**EXERCISE DESCRIPTION:** The reply must return each line of the data exactly.

▽

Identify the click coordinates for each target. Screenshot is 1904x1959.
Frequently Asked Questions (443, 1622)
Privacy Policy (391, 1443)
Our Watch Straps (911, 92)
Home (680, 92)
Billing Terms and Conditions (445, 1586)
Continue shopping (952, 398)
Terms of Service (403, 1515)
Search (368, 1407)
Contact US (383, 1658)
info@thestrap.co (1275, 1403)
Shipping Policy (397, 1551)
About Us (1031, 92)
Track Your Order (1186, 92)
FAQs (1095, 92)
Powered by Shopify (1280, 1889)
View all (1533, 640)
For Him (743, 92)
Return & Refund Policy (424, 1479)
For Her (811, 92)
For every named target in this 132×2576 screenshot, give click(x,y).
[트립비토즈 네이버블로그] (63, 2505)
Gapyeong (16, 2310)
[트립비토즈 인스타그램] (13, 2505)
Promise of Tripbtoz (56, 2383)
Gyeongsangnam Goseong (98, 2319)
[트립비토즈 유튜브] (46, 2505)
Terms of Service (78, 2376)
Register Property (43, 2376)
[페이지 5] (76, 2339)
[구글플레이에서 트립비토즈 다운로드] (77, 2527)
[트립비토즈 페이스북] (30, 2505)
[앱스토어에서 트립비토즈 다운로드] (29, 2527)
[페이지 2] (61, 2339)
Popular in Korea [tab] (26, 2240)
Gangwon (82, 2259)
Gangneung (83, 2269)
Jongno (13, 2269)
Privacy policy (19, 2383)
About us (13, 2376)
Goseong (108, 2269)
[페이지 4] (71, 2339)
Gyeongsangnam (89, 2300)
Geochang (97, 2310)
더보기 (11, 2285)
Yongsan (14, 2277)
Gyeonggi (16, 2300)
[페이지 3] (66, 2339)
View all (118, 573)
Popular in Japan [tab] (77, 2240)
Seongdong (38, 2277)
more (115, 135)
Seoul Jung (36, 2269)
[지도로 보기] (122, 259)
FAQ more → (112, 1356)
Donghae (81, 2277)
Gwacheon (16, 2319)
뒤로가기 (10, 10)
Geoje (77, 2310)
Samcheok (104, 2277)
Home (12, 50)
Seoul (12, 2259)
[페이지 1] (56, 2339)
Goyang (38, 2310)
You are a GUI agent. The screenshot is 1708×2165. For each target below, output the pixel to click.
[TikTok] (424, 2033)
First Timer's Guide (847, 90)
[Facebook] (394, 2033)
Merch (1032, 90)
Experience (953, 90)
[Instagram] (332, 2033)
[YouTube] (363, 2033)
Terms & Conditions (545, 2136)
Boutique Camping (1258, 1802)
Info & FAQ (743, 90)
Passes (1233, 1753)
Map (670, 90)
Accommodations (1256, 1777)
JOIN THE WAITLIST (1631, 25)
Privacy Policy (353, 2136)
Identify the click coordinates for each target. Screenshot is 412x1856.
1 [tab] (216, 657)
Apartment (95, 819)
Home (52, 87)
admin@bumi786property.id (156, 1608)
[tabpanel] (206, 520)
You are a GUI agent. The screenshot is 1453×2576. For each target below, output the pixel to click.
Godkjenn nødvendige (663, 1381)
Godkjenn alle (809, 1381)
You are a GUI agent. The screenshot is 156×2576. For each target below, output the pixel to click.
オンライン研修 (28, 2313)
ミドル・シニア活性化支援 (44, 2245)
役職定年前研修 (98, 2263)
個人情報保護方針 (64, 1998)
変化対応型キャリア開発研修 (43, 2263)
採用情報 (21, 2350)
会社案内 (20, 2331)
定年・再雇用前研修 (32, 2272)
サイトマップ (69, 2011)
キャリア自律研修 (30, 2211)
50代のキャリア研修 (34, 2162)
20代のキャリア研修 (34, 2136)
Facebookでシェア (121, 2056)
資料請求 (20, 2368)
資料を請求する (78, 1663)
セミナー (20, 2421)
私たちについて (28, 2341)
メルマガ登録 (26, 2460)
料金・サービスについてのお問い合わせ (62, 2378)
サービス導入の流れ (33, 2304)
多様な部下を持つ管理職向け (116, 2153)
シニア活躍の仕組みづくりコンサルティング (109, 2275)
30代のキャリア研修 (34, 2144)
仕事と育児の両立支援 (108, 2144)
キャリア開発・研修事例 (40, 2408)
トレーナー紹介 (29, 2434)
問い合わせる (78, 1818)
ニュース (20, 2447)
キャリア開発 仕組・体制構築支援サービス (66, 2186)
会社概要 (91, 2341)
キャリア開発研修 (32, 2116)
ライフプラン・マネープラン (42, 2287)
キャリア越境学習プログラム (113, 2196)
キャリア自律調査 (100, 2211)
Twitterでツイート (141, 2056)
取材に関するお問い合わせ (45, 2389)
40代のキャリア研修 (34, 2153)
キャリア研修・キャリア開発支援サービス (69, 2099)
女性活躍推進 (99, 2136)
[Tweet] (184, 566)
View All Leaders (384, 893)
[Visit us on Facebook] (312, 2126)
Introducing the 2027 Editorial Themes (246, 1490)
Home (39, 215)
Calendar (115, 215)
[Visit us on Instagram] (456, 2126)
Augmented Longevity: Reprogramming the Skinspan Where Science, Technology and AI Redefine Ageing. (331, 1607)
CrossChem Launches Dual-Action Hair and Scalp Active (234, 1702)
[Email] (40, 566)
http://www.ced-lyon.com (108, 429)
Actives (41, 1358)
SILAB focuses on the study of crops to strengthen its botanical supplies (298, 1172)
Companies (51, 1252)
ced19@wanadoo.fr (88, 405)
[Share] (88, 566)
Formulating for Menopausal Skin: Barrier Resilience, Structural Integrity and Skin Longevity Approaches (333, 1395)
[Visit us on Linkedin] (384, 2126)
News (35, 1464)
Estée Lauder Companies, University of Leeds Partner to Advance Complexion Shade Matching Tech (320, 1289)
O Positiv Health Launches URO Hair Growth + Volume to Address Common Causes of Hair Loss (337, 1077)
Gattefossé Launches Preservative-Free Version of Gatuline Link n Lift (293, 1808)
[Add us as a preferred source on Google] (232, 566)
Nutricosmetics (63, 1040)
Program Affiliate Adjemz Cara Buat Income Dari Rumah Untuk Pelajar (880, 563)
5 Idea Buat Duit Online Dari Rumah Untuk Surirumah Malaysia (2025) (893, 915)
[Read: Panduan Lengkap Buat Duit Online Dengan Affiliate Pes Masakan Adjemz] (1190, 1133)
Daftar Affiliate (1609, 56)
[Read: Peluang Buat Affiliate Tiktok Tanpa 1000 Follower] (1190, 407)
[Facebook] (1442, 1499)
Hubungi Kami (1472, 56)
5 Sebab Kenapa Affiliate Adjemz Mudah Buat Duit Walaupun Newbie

△

**ANSWER FOR THE TASK:**
Identify the click coordinates for each target. Screenshot is 1904x1959.
Frequently Asked Questions (443, 1622)
Privacy Policy (391, 1443)
Our Watch Straps (911, 92)
Home (680, 92)
Billing Terms and Conditions (445, 1586)
Continue shopping (952, 398)
Terms of Service (403, 1515)
Search (368, 1407)
Contact US (383, 1658)
info@thestrap.co (1275, 1403)
Shipping Policy (397, 1551)
About Us (1031, 92)
Track Your Order (1186, 92)
FAQs (1095, 92)
Powered by Shopify (1280, 1889)
View all (1533, 640)
For Him (743, 92)
Return & Refund Policy (424, 1479)
For Her (811, 92)
For every named target in this 132×2576 screenshot, give click(x,y).
[트립비토즈 네이버블로그] (63, 2505)
Gapyeong (16, 2310)
[트립비토즈 인스타그램] (13, 2505)
Promise of Tripbtoz (56, 2383)
Gyeongsangnam Goseong (98, 2319)
[트립비토즈 유튜브] (46, 2505)
Terms of Service (78, 2376)
Register Property (43, 2376)
[페이지 5] (76, 2339)
[구글플레이에서 트립비토즈 다운로드] (77, 2527)
[트립비토즈 페이스북] (30, 2505)
[앱스토어에서 트립비토즈 다운로드] (29, 2527)
[페이지 2] (61, 2339)
Popular in Korea [tab] (26, 2240)
Gangwon (82, 2259)
Gangneung (83, 2269)
Jongno (13, 2269)
Privacy policy (19, 2383)
About us (13, 2376)
Goseong (108, 2269)
[페이지 4] (71, 2339)
Gyeongsangnam (89, 2300)
Geochang (97, 2310)
더보기 (11, 2285)
Yongsan (14, 2277)
Gyeonggi (16, 2300)
[페이지 3] (66, 2339)
View all (118, 573)
Popular in Japan [tab] (77, 2240)
Seongdong (38, 2277)
more (115, 135)
Seoul Jung (36, 2269)
[지도로 보기] (122, 259)
FAQ more → (112, 1356)
Donghae (81, 2277)
Gwacheon (16, 2319)
뒤로가기 (10, 10)
Geoje (77, 2310)
Samcheok (104, 2277)
Home (12, 50)
Seoul (12, 2259)
[페이지 1] (56, 2339)
Goyang (38, 2310)
You are a GUI agent. The screenshot is 1708×2165. For each target below, output the pixel to click.
[TikTok] (424, 2033)
First Timer's Guide (847, 90)
[Facebook] (394, 2033)
Merch (1032, 90)
Experience (953, 90)
[Instagram] (332, 2033)
[YouTube] (363, 2033)
Terms & Conditions (545, 2136)
Boutique Camping (1258, 1802)
Info & FAQ (743, 90)
Passes (1233, 1753)
Map (670, 90)
Accommodations (1256, 1777)
JOIN THE WAITLIST (1631, 25)
Privacy Policy (353, 2136)
Identify the click coordinates for each target. Screenshot is 412x1856.
1 [tab] (216, 657)
Apartment (95, 819)
Home (52, 87)
admin@bumi786property.id (156, 1608)
[tabpanel] (206, 520)
You are a GUI agent. The screenshot is 1453×2576. For each target below, output the pixel to click.
Godkjenn nødvendige (663, 1381)
Godkjenn alle (809, 1381)
You are a GUI agent. The screenshot is 156×2576. For each target below, output the pixel to click.
オンライン研修 (28, 2313)
ミドル・シニア活性化支援 (44, 2245)
役職定年前研修 (98, 2263)
個人情報保護方針 (64, 1998)
変化対応型キャリア開発研修 (43, 2263)
採用情報 (21, 2350)
会社案内 (20, 2331)
定年・再雇用前研修 (32, 2272)
サイトマップ (69, 2011)
キャリア自律研修 (30, 2211)
50代のキャリア研修 (34, 2162)
20代のキャリア研修 (34, 2136)
Facebookでシェア (121, 2056)
資料請求 (20, 2368)
資料を請求する (78, 1663)
セミナー (20, 2421)
私たちについて (28, 2341)
メルマガ登録 (26, 2460)
料金・サービスについてのお問い合わせ (62, 2378)
サービス導入の流れ (33, 2304)
多様な部下を持つ管理職向け (116, 2153)
シニア活躍の仕組みづくりコンサルティング (109, 2275)
30代のキャリア研修 (34, 2144)
仕事と育児の両立支援 (108, 2144)
キャリア開発・研修事例 (40, 2408)
トレーナー紹介 (29, 2434)
問い合わせる (78, 1818)
ニュース (20, 2447)
キャリア開発 仕組・体制構築支援サービス (66, 2186)
会社概要 (91, 2341)
キャリア開発研修 (32, 2116)
ライフプラン・マネープラン (42, 2287)
キャリア越境学習プログラム (113, 2196)
キャリア自律調査 (100, 2211)
Twitterでツイート (141, 2056)
取材に関するお問い合わせ (45, 2389)
40代のキャリア研修 (34, 2153)
キャリア研修・キャリア開発支援サービス (69, 2099)
女性活躍推進 (99, 2136)
[Tweet] (184, 566)
View All Leaders (384, 893)
[Visit us on Facebook] (312, 2126)
Introducing the 2027 Editorial Themes (246, 1490)
Home (39, 215)
Calendar (115, 215)
[Visit us on Instagram] (456, 2126)
Augmented Longevity: Reprogramming the Skinspan Where Science, Technology and AI Redefine Ageing. (331, 1607)
CrossChem Launches Dual-Action Hair and Scalp Active (234, 1702)
[Email] (40, 566)
http://www.ced-lyon.com (108, 429)
Actives (41, 1358)
SILAB focuses on the study of crops to strengthen its botanical supplies (298, 1172)
Companies (51, 1252)
ced19@wanadoo.fr (88, 405)
[Share] (88, 566)
Formulating for Menopausal Skin: Barrier Resilience, Structural Integrity and Skin Longevity Approaches (333, 1395)
[Visit us on Linkedin] (384, 2126)
News (35, 1464)
Estée Lauder Companies, University of Leeds Partner to Advance Complexion Shade Matching Tech (320, 1289)
O Positiv Health Launches URO Hair Growth + Volume to Address Common Causes of Hair Loss (337, 1077)
Gattefossé Launches Preservative-Free Version of Gatuline Link n Lift (293, 1808)
[Add us as a preferred source on Google] (232, 566)
Nutricosmetics (63, 1040)
Program Affiliate Adjemz Cara Buat Income Dari Rumah Untuk Pelajar (880, 563)
5 Idea Buat Duit Online Dari Rumah Untuk Surirumah Malaysia (2025) (893, 915)
[Read: Panduan Lengkap Buat Duit Online Dengan Affiliate Pes Masakan Adjemz] (1190, 1133)
Daftar Affiliate (1609, 56)
[Read: Peluang Buat Affiliate Tiktok Tanpa 1000 Follower] (1190, 407)
[Facebook] (1442, 1499)
Hubungi Kami (1472, 56)
5 Sebab Kenapa Affiliate Adjemz Mudah Buat Duit Walaupun Newbie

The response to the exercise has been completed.